煎牛排怎么煎    SSResidual  The sum of squared errors in prediction.  S(Y - Ypredicted)2.
    SSModel    The improvement in prediction by using the predicted value of Y over just using the mean of Y. Hence, this would be the squared differences between the predicted value of Y and the mean of Y, S(Ypredicted - Ybar)2. Another way to think of this is the SSModel is SSTotal - SSResidual. Note that the SSTotal = SSModel + SSResidual.  Note that SSModel / SSTotal is equal to .4892, the value of R-Square.  This is becau R-Square is the proportion of the variance explained by the independent variables, hence can be computed by SSModel / SSTotal.

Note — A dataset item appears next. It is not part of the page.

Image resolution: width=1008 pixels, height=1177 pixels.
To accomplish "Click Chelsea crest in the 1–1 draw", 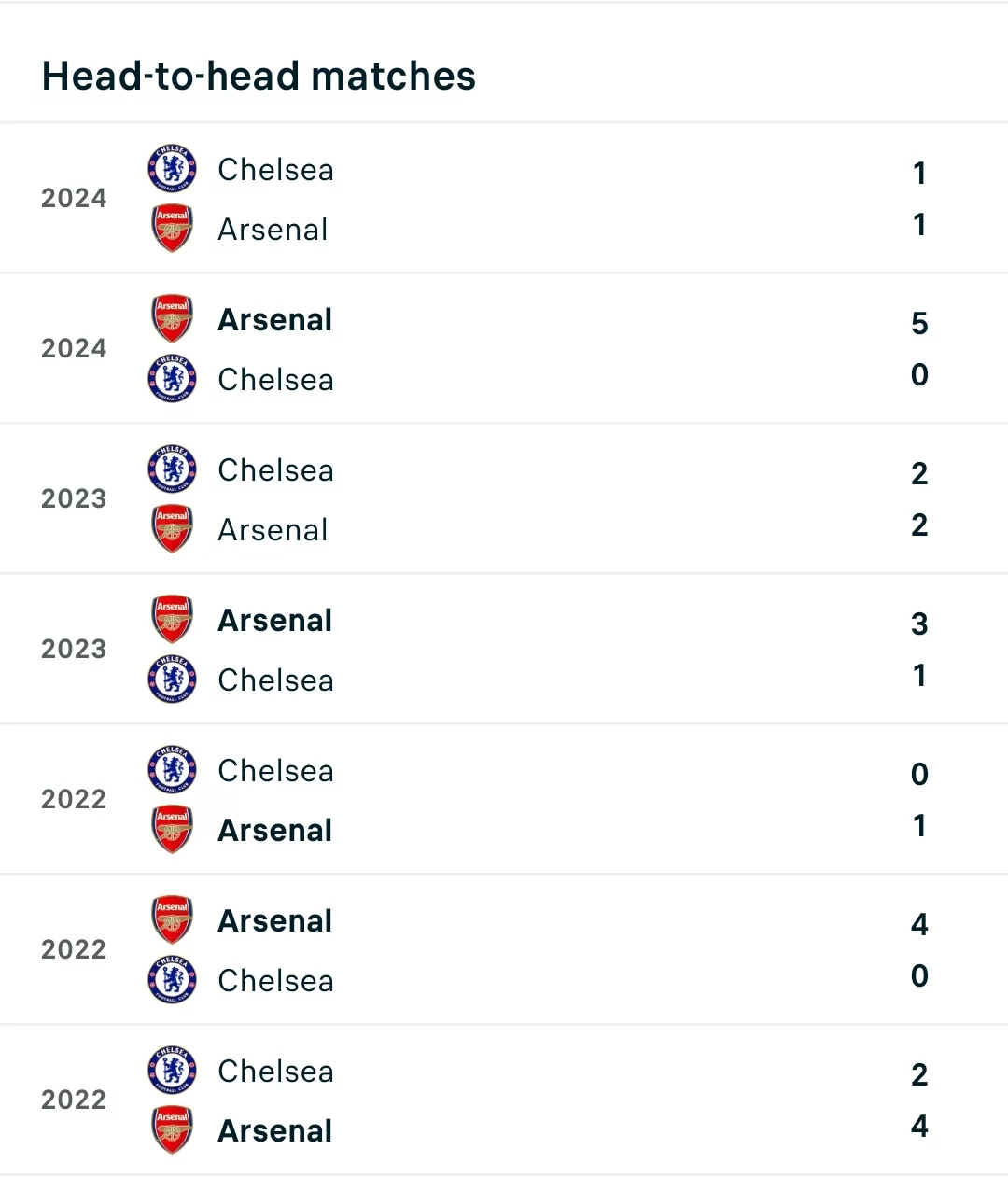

c. df - The are the degrees of freedom associated with the sources of variance.  The total variance has N-1 degrees of freedom.  In this ca, there were N=200 students, so t
he DF for total is 199.  The model degrees of freedom corresponds to the number of predictors minus 1 (K-1).  You may think this would be 4-1 (since there were 4 independent variables in the model, math, female, socst and read).  But, the intercept is automatically included in the model (unless you explicitly omit the intercept).  Including the intercept, there are 5 predictors, so the model has 5-1=4 degrees of freedom.  The Residual degrees of freedom is the DF total minus the DF model, 199 - 4 is 195.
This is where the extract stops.